The log message carries a message
ID
that may be used to quickly search for all such resource log messages
(ae8f7b866b0347b9af31fe1c80b127c0
). We can combine a search term for
messages of this ID with journalctl
's -u
switch to quickly find
out about the resource usage of any invocation of a specific
service. Let's try:
# journalctl -u ip-accounting-test MESSAGE_ID=ae8f7b866b0347b9af31fe1c80b127c0
-- Logs begin at Thu 2016-08-18 23:09:37 CEST, end at Mon 2017-10-09 18:25:27 CEST. --
Okt 09 18:15:52 sigma systemd[1]: ip-accounting-test.service: Received 49.6K IP traffic, sent 49.6K IP traffic
Of course, the output above shows only one message at the moment, since we started the service only once, but a new one will appear every time you start and stop it again.

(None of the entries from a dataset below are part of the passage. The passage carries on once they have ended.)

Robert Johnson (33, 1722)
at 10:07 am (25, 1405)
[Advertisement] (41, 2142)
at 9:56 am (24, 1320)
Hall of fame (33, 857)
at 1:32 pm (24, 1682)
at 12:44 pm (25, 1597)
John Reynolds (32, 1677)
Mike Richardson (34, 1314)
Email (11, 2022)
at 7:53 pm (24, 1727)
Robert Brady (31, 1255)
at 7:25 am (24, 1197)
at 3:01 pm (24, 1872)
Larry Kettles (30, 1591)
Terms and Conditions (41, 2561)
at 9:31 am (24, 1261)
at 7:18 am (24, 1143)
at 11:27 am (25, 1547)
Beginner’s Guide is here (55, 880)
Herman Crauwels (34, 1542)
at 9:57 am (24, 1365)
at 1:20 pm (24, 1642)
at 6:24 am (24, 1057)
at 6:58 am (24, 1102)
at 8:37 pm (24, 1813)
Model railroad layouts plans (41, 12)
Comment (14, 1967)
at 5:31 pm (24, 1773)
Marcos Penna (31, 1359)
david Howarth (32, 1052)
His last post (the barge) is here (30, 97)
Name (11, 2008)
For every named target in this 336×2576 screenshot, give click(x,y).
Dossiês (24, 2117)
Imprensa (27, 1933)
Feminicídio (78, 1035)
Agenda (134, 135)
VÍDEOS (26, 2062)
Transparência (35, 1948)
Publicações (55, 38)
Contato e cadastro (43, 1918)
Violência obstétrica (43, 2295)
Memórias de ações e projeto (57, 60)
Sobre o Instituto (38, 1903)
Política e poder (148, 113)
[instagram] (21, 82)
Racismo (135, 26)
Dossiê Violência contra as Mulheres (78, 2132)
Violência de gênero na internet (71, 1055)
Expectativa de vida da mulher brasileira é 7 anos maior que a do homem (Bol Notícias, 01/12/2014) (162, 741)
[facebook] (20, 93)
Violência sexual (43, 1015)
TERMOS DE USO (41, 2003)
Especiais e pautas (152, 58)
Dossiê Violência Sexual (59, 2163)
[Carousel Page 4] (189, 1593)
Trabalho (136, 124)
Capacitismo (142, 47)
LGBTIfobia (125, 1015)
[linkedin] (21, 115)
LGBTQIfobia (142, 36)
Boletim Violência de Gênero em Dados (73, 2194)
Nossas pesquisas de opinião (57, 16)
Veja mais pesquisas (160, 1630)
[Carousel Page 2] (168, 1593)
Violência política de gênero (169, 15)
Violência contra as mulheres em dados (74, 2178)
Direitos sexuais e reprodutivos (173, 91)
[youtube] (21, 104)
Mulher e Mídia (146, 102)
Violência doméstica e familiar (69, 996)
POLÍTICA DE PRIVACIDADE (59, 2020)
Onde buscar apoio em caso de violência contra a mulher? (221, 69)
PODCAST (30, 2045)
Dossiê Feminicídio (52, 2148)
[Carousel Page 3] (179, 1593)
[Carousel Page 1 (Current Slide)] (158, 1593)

The IP accounting logic is also hooked up with
systemd-run
,
which is useful for transiently running a command as systemd service
with IP accounting turned on. Let's try it:
# systemd-run -p IPAccounting=yes --wait wget https://cfp.all-systems-go.io/en/ASG2017/public/schedule/2.pdf
Running as unit: run-u2761.service
Finished with result: success
Main processes terminated with: code=exited/status=0
Service runtime: 878ms
IP traffic received: 231.0K
IP traffic sent: 3.7K
This uses wget
to download the
PDF version of the 2nd day
schedule
of everybody's favorite Linux user-space conference All Systems Go!
2017 (BTW, have you already booked your
ticket? We are very close to
selling out, be quick!). The IP traffic this command generated was
231K ingress and 4K egress. In the systemd-run
command line two
parameters are important. First of all, we use -p IPAccounting=yes
to turn on IP accounting for the transient service (as above). And
secondly we use --wait
to tell systemd-run
to wait for the service
to exit. If --wait
is used, systemd-run
will also show you various
statistics about the service that just ran and terminated, including
the IP statistics you are seeing if IP accounting has been turned on.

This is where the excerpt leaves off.